A mesma instabilidade, que deixou Maria do Rosário à mercê das marés do mercado, afeta a maioria das artistas contemporâneas. Com uma exposição em cartaz em Nova York e uma retrospectiva agendada para o mês de dezembro também na Pinacoteca (instituição que de longe realiza a programação mais feminista de 2018), Rosana Paulino lembra que durante anos teve seu trabalho – baseado em experiências vividas por ela e por grupos próximos, como as mulheres negras – mais reconhecido no exterior do que no País. Ela conta ter recebido vários convites para estabelecer residência fora e que só ficou por teimosia. “Resolvi ficar porque achei que a cena brasileira necessitava de discussões como a que eu propunha. E confesso que não me arrependo desta escolha. É muito bom, surpreendente até, ver a produção que está vindo por aí. Achei que não veria isto em vida. E é claro que isto reflete em minha produção, quando opto por discutir temas que a sociedade brasileira sempre varreu para debaixo do tapete, como as marcas deixadas pela escravidão no país”, afirma.

A artista considera que essa maior abertura decorre do caráter urgente das questões com que trabalha e de uma maior liberdade de escolha do caminho a ser seguido. “Vivemos uma abertura maior para outras formas de pensar e produzir arte”, diz ela. Essa mudança decorre de múltiplos fatores, como uma maior consciência política e social, o arrefecimento do formalismo como caminho único e a internacionalização da produção. “Não dá mais para ignorar esta nova postura mundial, fingir que isto não existe, com o risco de ficar preso no século XX quando o resto do mundo já entrou no XXI”, constata.

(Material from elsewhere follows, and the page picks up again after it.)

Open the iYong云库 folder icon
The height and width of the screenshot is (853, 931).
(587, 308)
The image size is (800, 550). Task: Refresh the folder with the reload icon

Esse descompasso histórico, a necessidade de dar continuidade a mobilizações iniciadas décadas atrás, é algo também levantado por Josely Carvalho, cuja exposição “Diário de Cheiros – Teto de Vidro” é um dos destaques da temporada no MAC. A artista, que muda para os EUA após o golpe militar e vive em Nova York desde a década de 1970, onde se engaja no movimento feminista de arte contemporânea, se diz “assombrada por estarmos falando a mesma coisa do que nos anos 1980”. Incomodada com o fato de ter sido longamente rotulada de “feminista” no Brasil, ela acredita que vivemos um momento propício para desestabilizar o comodismo. E existem várias armas para isso. “Hoje estou no cheiro, mas é o cheiro da sensibilidade feminina, é algo que não se retém. Assim espero conseguir diminuir essa briga por espaço, por poder”, afirma ela ao falar sobre as instalações olfativas que criou para o projeto do MAC. A exposição “Radical Women”, que a Pinacoteca exibe no segundo semestre (depois de uma temporada no Museu do Brooklin) é, segundo ela, uma inciativa que promete trazer a tona com intensidade a necessidade de lutar por um espaço mais igualitário, as estratégias coletivas e artísticas adotadas pelas artistas pioneiras dos anos 1960 e 1970 e suas semelhanças com as políticas atuais de luta.

Outro caminho que vem ganhando força, e não apenas no circuito das artes, é a união das mulheres em torno de bandeiras comuns, criando mecanismos de denúncia e também políticas efetivas de ocupação de espaço. A CODEM.RED – Cooperação de Mulheres em rede é uma dessas ações, que vem congregando artistas de todo o Brasil e inclusive do exterior. Dentre suas propostas estão o fomento do suporte mútuo e solidário, a criação de um grande banco de dados com o perfil das associadas e a oferta de assistência jurídica às associadas. “Em menos de duas semanas já temos a aderência de quase 110 mulheres por todo país: PE, SP, PR, RS, RJ e DF”, conta Ana Luísa Lima, uma das responsáveis pela iniciativa.